Infinito e infinitesimo
Dalla matematica all’astronomia, dalla fisica alla
religione passando per l’astrologia: i concetti di infinito e infinitesimo ci
accompagnano in un viaggio senza fine nella storia dell’umanità
di Emanuele Cangini - 09/12/2015
Infinito e infinitesimo
Infinito e infinitesimo: due parole, semplici
all’apparenza. Così semplici da non destare più alcun stupore, non fosse altro
per i concetti sottesi ai quali sono solite rimandarci. Due termini molto
antichi, a tal punto da affossare le proprie radici nell’albeggiare della
civiltà, ma che solo in epoca più tarda troveranno terreno fertile per una
definizione e una contestualizzazione più pratiche e tangibili. Infinito e
infinitesimo, eccoli dunque: si pongono al centro di questa digressione, con la
forza trainante di chi si oppone al proprio disvelarsi, temendo di rinunciare
all’antico segreto gelosamente custodito.
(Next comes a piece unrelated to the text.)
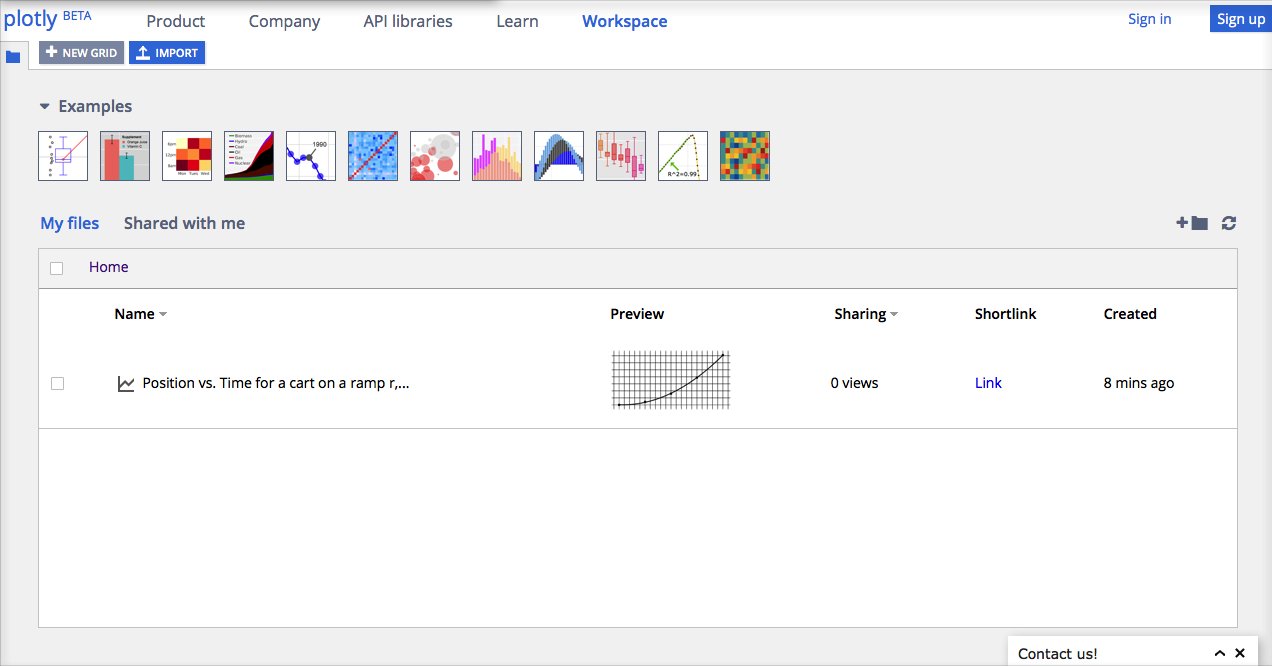
Task: Switch to the Shared with me tab
Action: pos(184,223)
L’infinito, l’incommensurabilmente grande,
l’infinitesimo, l’indicibilmente piccolo, come colonne d’Ercole, che separano
il mondo “conosciuto” da quello ignoto. Pensiamo alla geometria euclidea. per
esempio; i suoi due postulati, punto e retta, possono essere intesi, senza
incappare in contraddizioni plausibili, come rimandi metaforici proprio di
“infinitesimo e infinito”. Il punto, l’entità adimensionale, inizio dal quale
tutto sussegue, e la retta, sommatoria infinita di punti; intreccio dalle note
davvero conturbanti. Pensiamo alla scienza ora, all’astronomia e alla chimica,
pensiamo al telescopio e al microscopio: sensazionali strumenti che permettono
di proiettare l’occhio umano ai limiti dell’universo osservabile,
l’infinitamente grande, nel primo caso, mentre nel secondo concedono l’audace
privilegio di sondare gli abissi delle scale infinitesime. Anche qui, il
“dittongo infinito-infinitesimo”, ritrova la conferma della propria identità.
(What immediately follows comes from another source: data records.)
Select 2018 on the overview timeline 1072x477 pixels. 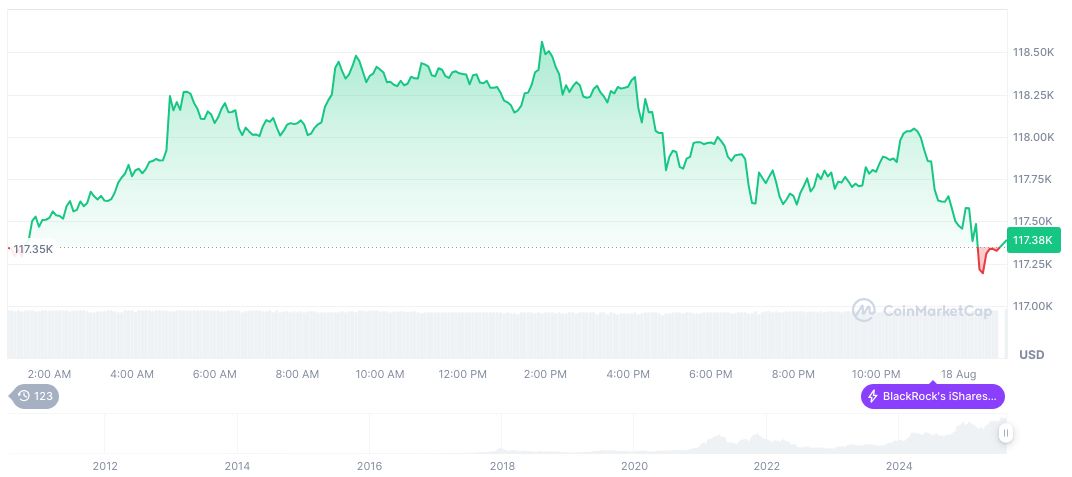pos(502,466)
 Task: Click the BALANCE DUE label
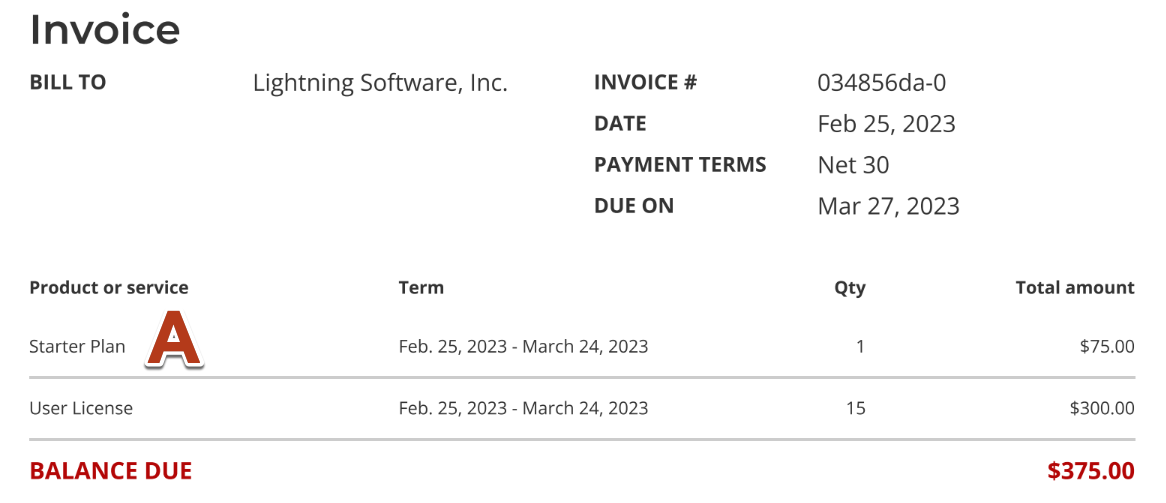click(111, 470)
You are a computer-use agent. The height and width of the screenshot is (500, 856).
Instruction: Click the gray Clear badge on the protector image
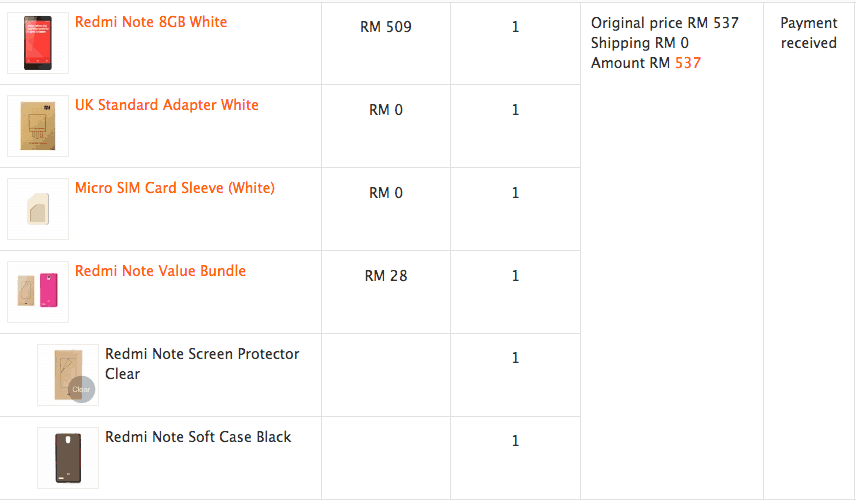tap(81, 389)
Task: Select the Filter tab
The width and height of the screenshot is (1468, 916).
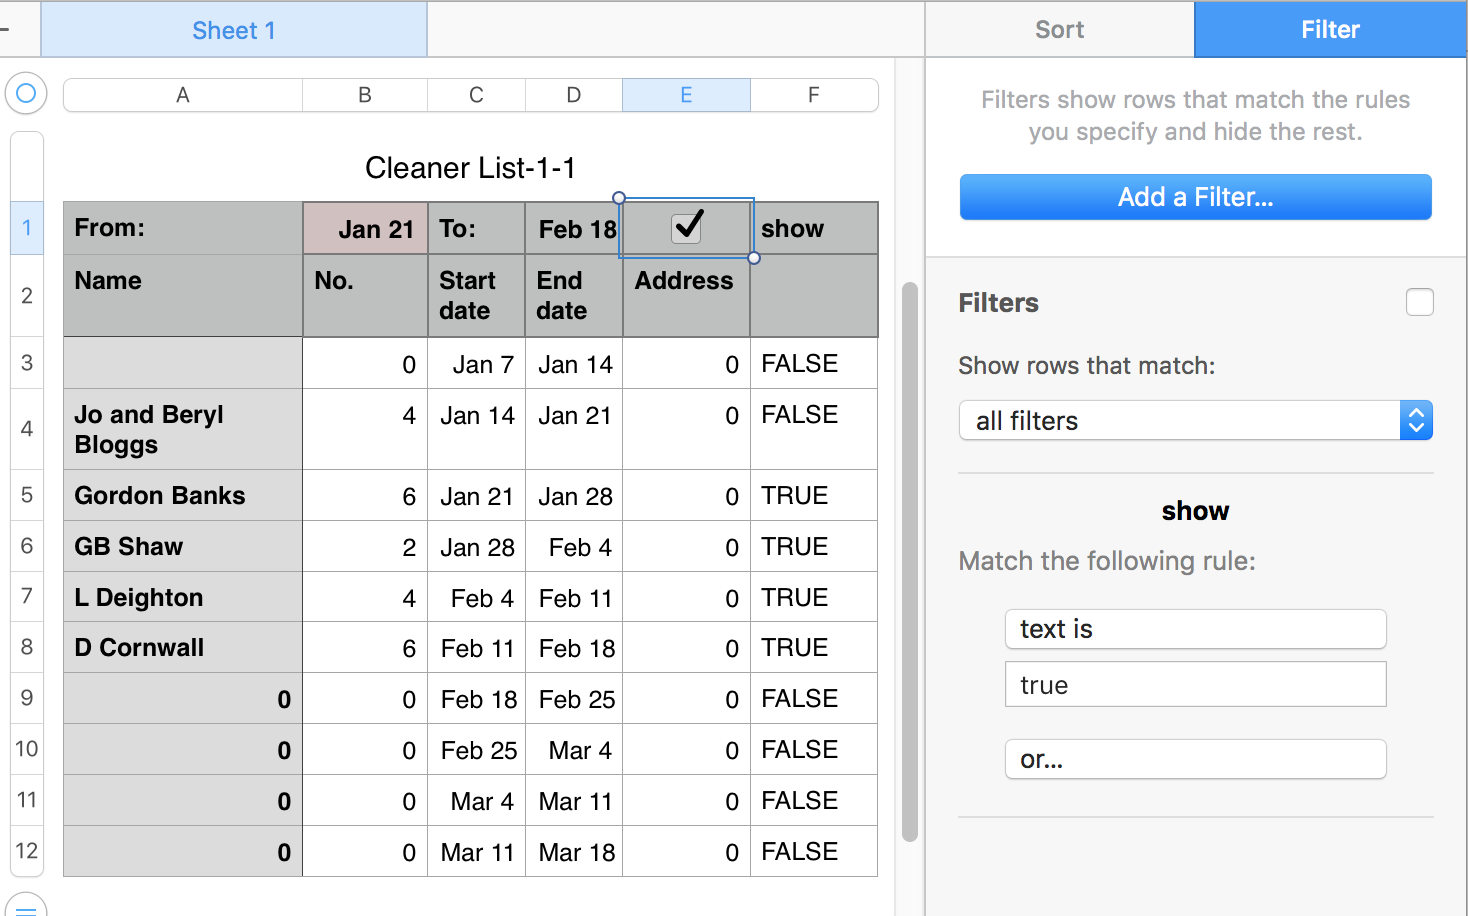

Infinito e infinitesimo, trascendente e immanente
Abbandoniamo per un attimo la sfera dell’immanente per
votarci a quella del trascendente: trascendenza intesa come metafisica di una
materialità dimenticata. Nella religione stessa si trovano tentativi, a tratti
un po’ maldestri e affannosi, di coniugare i poli antitetici di una stessa
dialettica: “alfa e omega”, Dio, il Principio Primo, nomi diversi di una stessa
idea, di uno stesso concetto che ricongiunge l’infinito e l’infinitesimo in uno
stesso nucleo promotore.
Il grande che sposa il piccolo, poiché nel piccolo
risiede il grande e viceversa, come se le unità fossero solo in apparenza
distinte, frutto di una distorta elucubrazione, di una errata e limitata
percezione delle cose. Concediamoci ora l’accesso alla sfera simbolica:
quell’otto orizzontale, simbolo di infinito, si affianca al simbolo
dell’infinitesimo, quasi a volerne affermare una dimensione curvilinea e
dispersiva che si oppone a una focalizzazione (il triangolo dell’infinitesimo
può essere pensato come una sorta di “obiettivo”) mirata e scansionatrice.
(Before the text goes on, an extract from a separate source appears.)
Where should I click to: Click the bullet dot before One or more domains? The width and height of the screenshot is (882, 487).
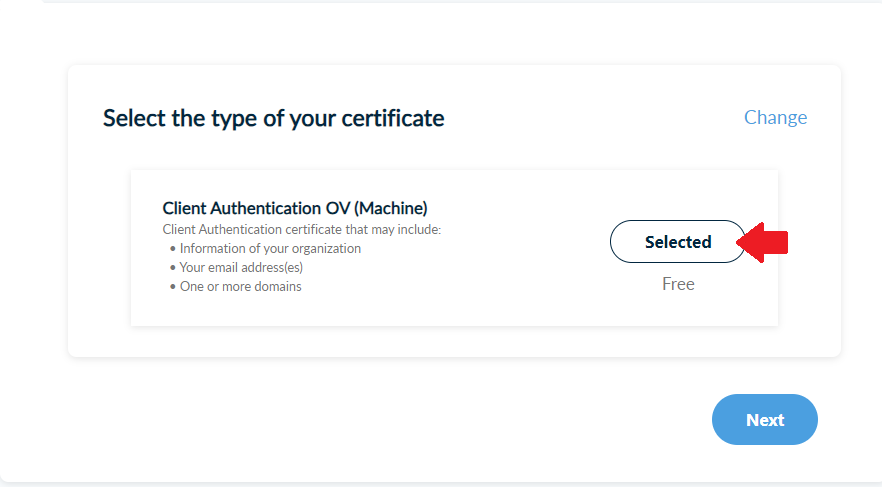click(x=173, y=287)
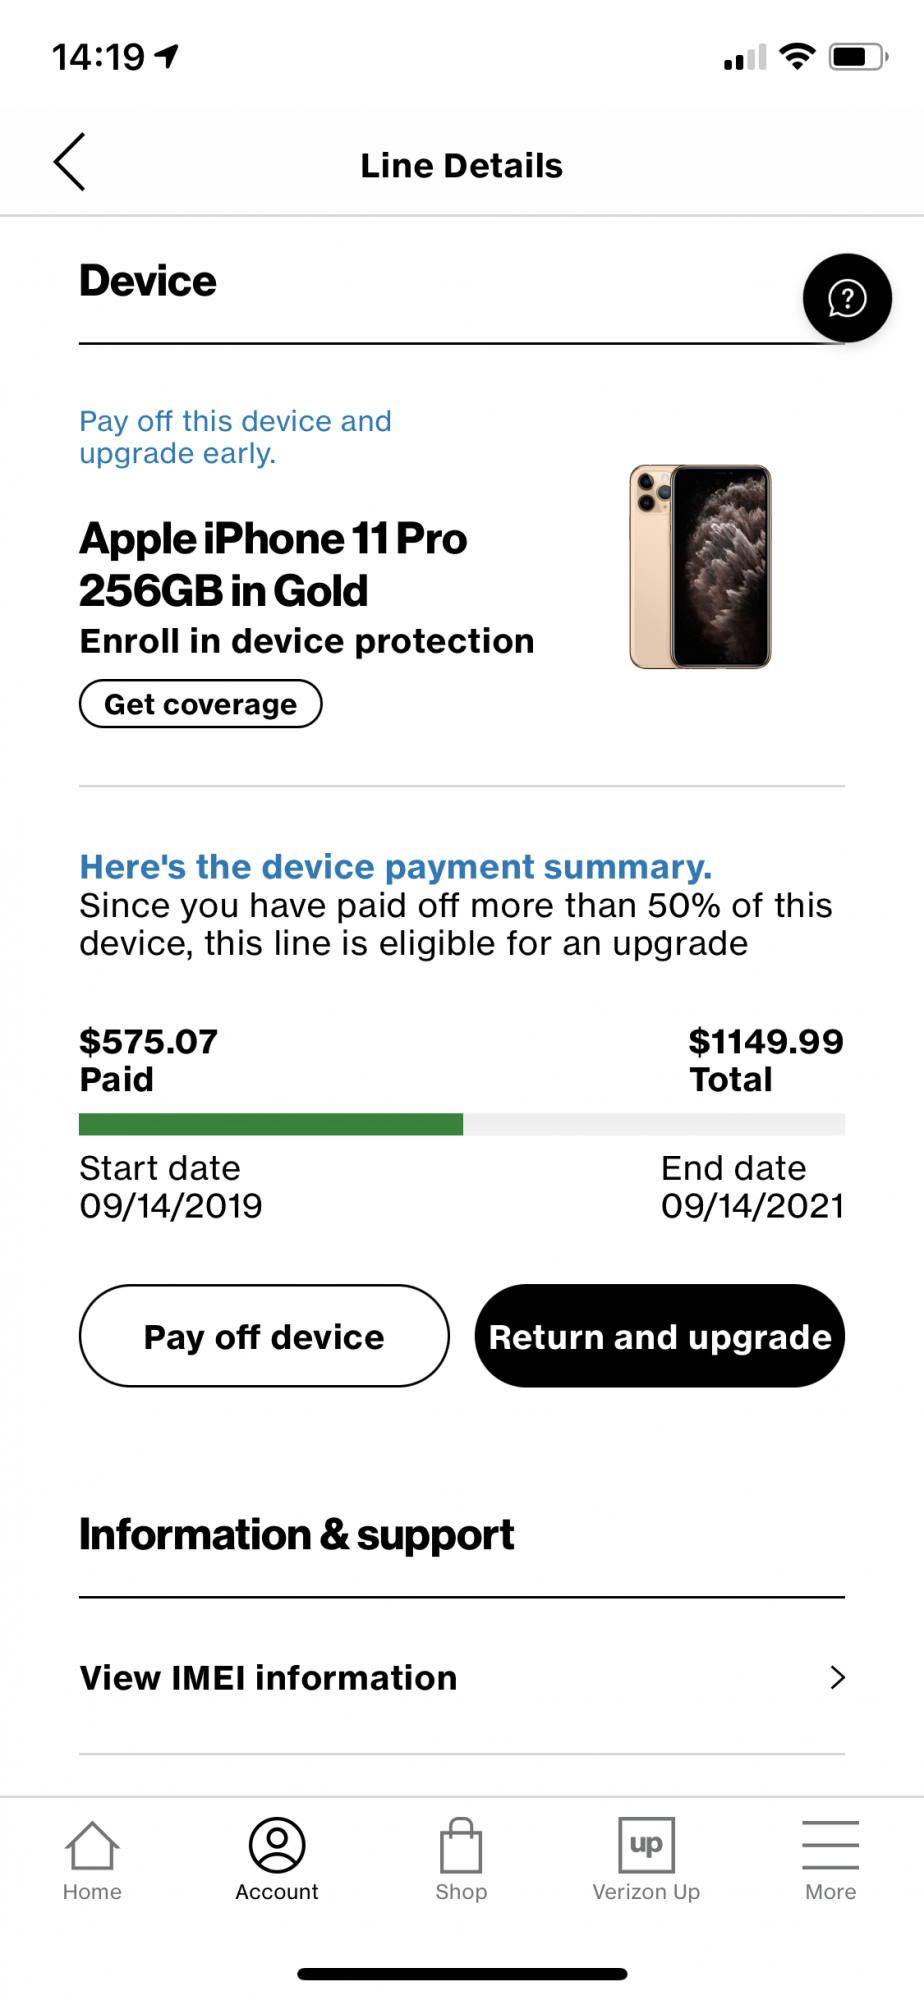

Anche la matematica cartesiana ci viene in soccorso, con
il suo piano bidimensionale tanto caro agli affezionati analisti: una curva
asintotica che si avvicina progressivamente a uno dei due assi, senza però
intersecarne mai la retta direttrice… non è forse questo un esempio sublime di
infinito?
Sempre la matematica, con perentoria galanteria, ci
propone uno sposalizio unico nel suo genere: gli insiemi numerici nel loro
divenire progressivo coniugato agli ordini, sempre numerici, di ordine
inferiore. I numeri naturali per esempio (N) o gli interi (Z), oppure quelli
razionali (Q). Possiamo facilmente notare il connubio dell’infinitamente grande
nell’infinitamente piccolo, semplicemente attuando una corrispondenza “uno a
uno” tra, per esempio, un numero naturale e uno razionale compreso
nell’intervallo [1,2]. Potremo sempre soddisfare tale corrispondenza, notando
che per ogni numero appartenente all’insieme N sarà sempre possibile
determinarne uno corrispondente appartenente all’insieme Q nell’intervallo
[1,2].
Due ordini di infiniti dunque, uno dei numeri naturali
che avanza in incremento di una unità, l’altro dei numeri razionali
(rappresentabili come frazioni) che, anch’esso, procede seppure con cadenza
diversa. Due diverse “densità numeriche” che celebrano una comunione di
cammino, tra un infinito inteso come canonicamente concepito, e un altro che
calandosi in una “realtà” inferiore ripropone la stessa progressione seppur in
un contesto “infinitesimale”.
Difficile perciò non pensare se infinitesimo e infinito
siano davvero separati o, diversamente, l’uno compenetri l’altro. Come del
succitato concetto di Dio, l’onnicomprensivo che tutto permea, anche la
matematica pare darci indicazioni suggestivamente divine. A buon sorriso dei
pitagorici e di Pitagora stesso che, dalla Grecia a Crotone, impartivano nelle
loro scuole misteriche, le dottrine più segrete, tanto preziose da ricordarci
gli antichi culti delle celebranti Pizie, sacerdotesse di Apollo, eredità di
antichi culti pagani, tanto nobili quanto dimenticati.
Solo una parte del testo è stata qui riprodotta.